§ **TASK 1**:
Answer these from the forum comment below, one answer per line marked to match:
(a) How long ago does it say Pixar was started?
(b) What software does it say a talented art school kid could probably do a better job with?
(c) What setting must be enabled to see dead comments?

§ **PROVIDED TEXT**:

I agree. Something like this analogy, except after it is "compiled" and after
it would be "rendered by the REPL" it would be a commodity. I mean this in the
sense that, typically working close to the metal allows for amazing
optimizations but in terms of a video/animation you are rendering a static
piece of content. So I agree, you are just spending large amounts of time and
resources for what seems like very little leverage.

I bet that some talented kid at RISD or another artschool who is technical and
artistic could probably do a better job with adobe creative suite, so I don't
understand why an entire industry would do it like this. Also pixar was
started >30 years ago at ths point.

I am not trying to condemn the industry or peoples views here. I am just
trying to understand the impediments to this. It seems to be unpopular, but
also have no logical reason. The only one that seemed reasonable would be
difficulty to produce the aesthetics, which would be especially true for a
legacy show like the simpsons where the charachters strongly predate the new
technology. However, southpars, the simpsons and family guy have noticeably
improved their animation and charachter rendering so I don't see this as fully
valid.

edit: I should say that tehri (in a dead comment) does make a compelling
argument. Reproduced for those who do not have _show dead [x]_ enabled.

§ **LISTED ENTRIES**:
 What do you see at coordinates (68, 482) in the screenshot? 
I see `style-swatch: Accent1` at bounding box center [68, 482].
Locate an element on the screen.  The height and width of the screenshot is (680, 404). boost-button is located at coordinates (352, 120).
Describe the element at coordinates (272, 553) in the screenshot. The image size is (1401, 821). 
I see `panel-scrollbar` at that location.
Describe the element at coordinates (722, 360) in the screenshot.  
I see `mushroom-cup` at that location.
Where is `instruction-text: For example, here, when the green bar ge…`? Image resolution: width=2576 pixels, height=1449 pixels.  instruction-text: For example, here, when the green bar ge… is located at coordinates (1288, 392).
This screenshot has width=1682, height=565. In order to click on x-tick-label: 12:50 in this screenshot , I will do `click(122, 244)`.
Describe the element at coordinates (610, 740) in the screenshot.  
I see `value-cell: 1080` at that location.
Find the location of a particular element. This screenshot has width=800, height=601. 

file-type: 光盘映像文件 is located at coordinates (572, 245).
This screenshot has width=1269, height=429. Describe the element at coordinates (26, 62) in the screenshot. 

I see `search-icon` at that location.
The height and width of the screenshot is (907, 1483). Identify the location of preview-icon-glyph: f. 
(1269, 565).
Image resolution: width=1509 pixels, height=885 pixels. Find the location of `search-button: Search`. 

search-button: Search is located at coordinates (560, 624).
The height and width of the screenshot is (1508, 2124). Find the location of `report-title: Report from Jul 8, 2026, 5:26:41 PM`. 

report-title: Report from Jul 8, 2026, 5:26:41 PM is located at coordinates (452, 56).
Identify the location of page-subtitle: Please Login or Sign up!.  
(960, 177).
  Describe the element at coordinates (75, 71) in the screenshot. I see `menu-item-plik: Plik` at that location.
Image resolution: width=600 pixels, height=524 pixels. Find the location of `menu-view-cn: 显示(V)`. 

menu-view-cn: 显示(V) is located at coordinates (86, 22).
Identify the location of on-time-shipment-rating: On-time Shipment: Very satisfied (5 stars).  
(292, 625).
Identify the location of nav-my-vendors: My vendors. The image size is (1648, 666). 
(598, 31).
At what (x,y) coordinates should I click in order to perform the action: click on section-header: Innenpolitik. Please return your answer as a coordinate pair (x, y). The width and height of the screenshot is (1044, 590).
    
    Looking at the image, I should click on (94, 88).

§ **TASK 2**: Extract every line from the rows above that contains the string "menu".

§ **TASK ANSWER 1**:
(a) More than 30 years ago.
(b) Adobe Creative Suite.
(c) show dead

§ **TASK ANSWER 2**:
  Describe the element at coordinates (75, 71) in the screenshot. I see `menu-item-plik: Plik` at that location.
Image resolution: width=600 pixels, height=524 pixels. Find the location of `menu-view-cn: 显示(V)`. 
menu-view-cn: 显示(V) is located at coordinates (86, 22).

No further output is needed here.